Il petrolio è il lavoro

 

“Il nostro petrolio è il patrimonio artistico!” proclama molta parte della gente nuova o riciclata scambiando, ad arte, l’effetto con la causa.
Tutti i messaggi di questo tipo sbilanciano infatti l’attenzione di chi ascolta verso una esaltazione strumentalizzata della bellezza e rafforzano la convinzione che l’apparenza, l’immagine, l’estetica siano una sicura strategia di successo.

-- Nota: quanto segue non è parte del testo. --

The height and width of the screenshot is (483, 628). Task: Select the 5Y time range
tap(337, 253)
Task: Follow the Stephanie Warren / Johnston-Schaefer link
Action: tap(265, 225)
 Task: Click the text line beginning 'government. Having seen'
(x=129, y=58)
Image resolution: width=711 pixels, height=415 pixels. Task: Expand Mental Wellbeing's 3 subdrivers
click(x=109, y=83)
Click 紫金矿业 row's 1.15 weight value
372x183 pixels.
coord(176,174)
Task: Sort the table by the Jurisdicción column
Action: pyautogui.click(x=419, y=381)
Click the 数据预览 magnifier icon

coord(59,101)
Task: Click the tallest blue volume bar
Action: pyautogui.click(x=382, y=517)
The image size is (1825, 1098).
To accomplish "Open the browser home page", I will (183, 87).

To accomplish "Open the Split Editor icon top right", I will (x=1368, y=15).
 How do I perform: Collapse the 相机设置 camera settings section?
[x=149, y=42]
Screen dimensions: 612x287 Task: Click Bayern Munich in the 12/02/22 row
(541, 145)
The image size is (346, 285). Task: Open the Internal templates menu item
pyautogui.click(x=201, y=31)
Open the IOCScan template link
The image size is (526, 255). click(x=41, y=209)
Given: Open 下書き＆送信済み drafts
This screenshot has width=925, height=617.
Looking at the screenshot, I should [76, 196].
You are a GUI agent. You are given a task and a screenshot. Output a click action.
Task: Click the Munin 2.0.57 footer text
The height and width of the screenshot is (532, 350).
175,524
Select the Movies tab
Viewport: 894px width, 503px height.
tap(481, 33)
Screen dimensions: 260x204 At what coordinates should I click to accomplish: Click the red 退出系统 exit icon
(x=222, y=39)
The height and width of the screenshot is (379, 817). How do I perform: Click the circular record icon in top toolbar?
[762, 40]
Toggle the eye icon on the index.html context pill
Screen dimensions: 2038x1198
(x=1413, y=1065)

Sulle opportunità e le eventuali fonti di ricchezza, invece, si dovrebbe anche dire che la bellezza sia quella delle Arti sia quella dell’Artigianato, del Design e altre non esiste solo grazie al genio individuale dell’Artista creatore. Fondamentali coproduttori della bellezza sono stati indispensabili operai, scalpellini, manovali e muratori che hanno innalzato edifici o cattedrali da abbellire con quadri, statue, cupole, mosaici; sono statu gli indispensabili artigiani umili che con le loro mani hanno fabbricato strumenti e ideato soluzioni; sono state  le preziose le sarte ricamatrici, i fabbricanti di bottoni, i tessitori di sete e broccati; e ci sono voluti operai di fabbrica per fondere, assemblare, mettere in produzione il progetto. E sono fondamentali la dedizione e la competenza, la fatica e il lavoro dei restauratori che quotidianamente preservano le opere. L’elenco qui scritto è solo parziale ed imperfetto suggerimento; ciascuno di noi può riflettere e scoprire quante persone hanno lavorato e lavorano per ottenere un prodotto, un’opera che possa essere ascritta alla categoria della bellezza
A ben riflettere scopriamo che il nostro vero petrolio è il lavoro, appunto non il suo effetto. Ma tutto questo cosa può importare a chi non ama la bellezza ma il potere?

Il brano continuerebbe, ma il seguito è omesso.